■ Listed records ■
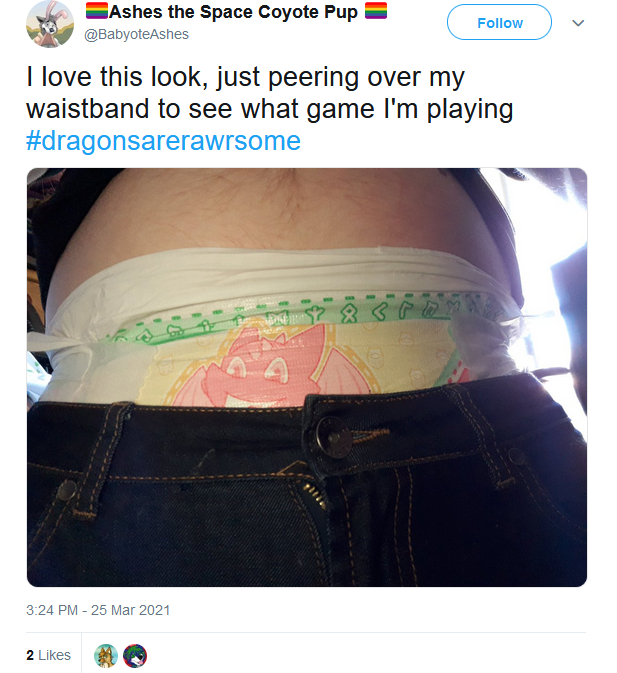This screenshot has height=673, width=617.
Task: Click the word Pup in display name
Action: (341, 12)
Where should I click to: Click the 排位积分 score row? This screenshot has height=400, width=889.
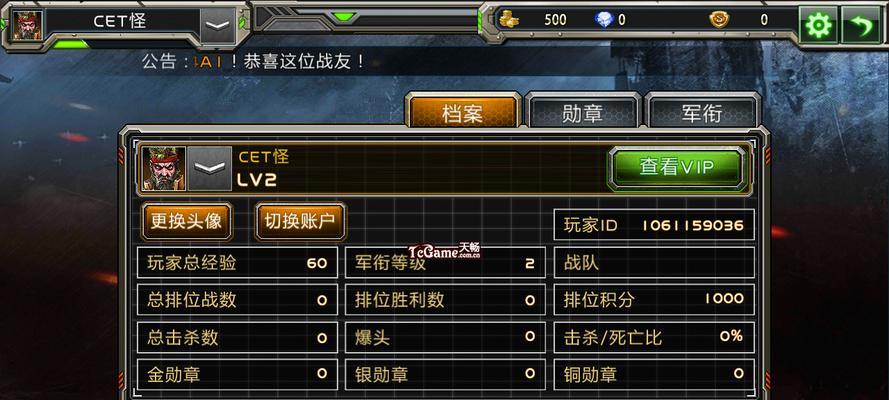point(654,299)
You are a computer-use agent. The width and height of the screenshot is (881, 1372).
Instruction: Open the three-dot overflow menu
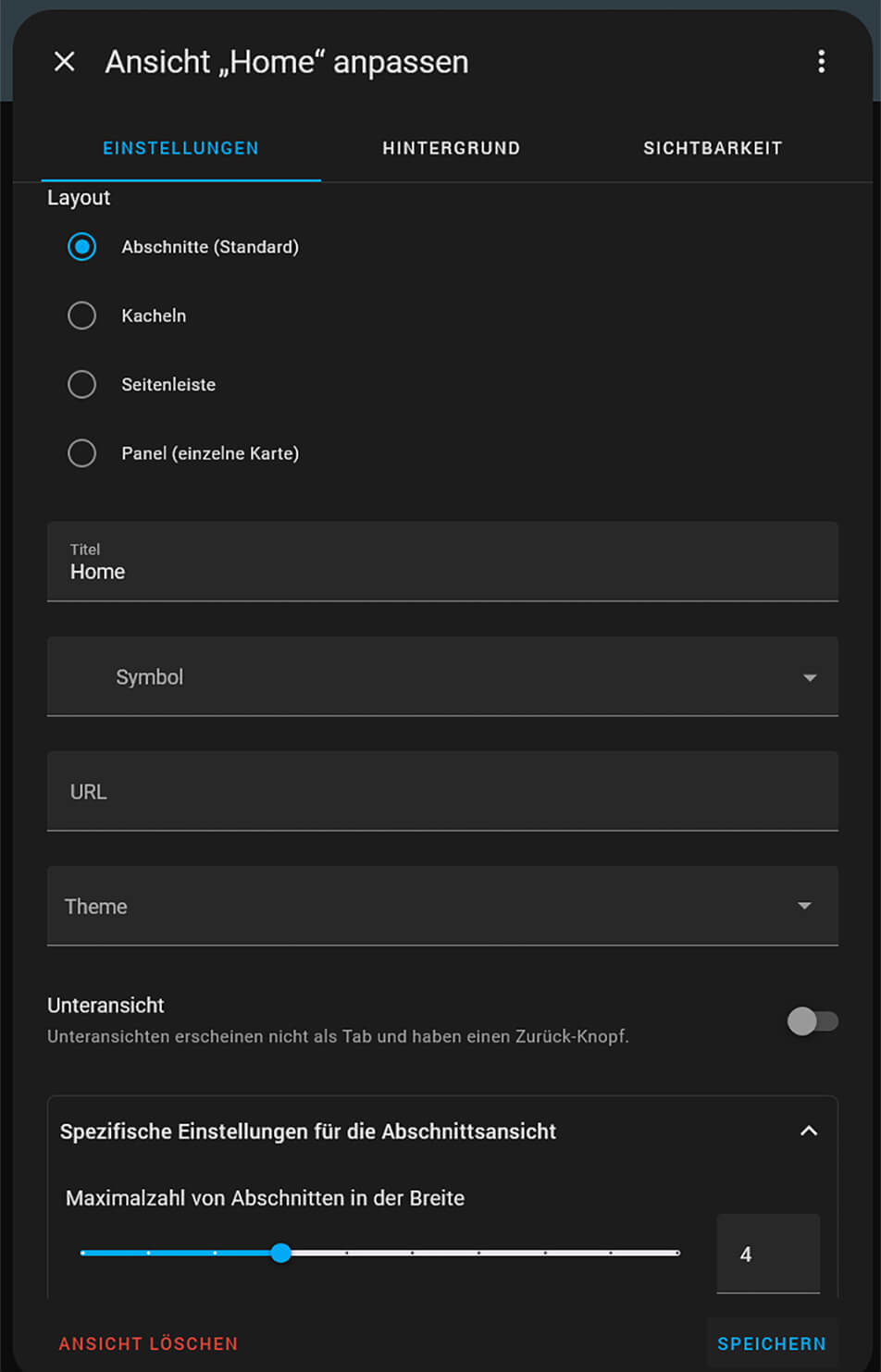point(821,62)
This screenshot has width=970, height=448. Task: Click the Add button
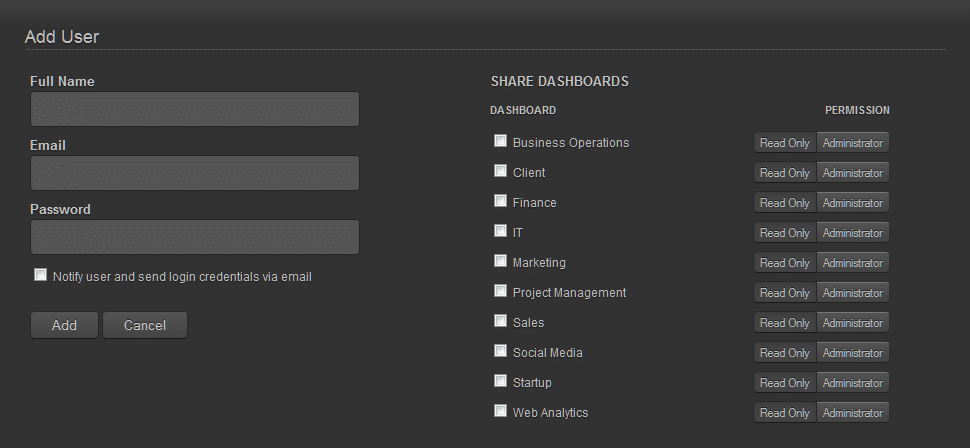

■ Task requirements ■
Write out, word for word, the lines running from the one containing "You are a computer-use" to the end of the data above; the pictures are to be left out.

■ Answer space ■
You are a computer-use agent. The width and height of the screenshot is (881, 1372).
Instruction: Open the three-dot overflow menu
point(821,62)
This screenshot has width=970, height=448. Task: Click the Add button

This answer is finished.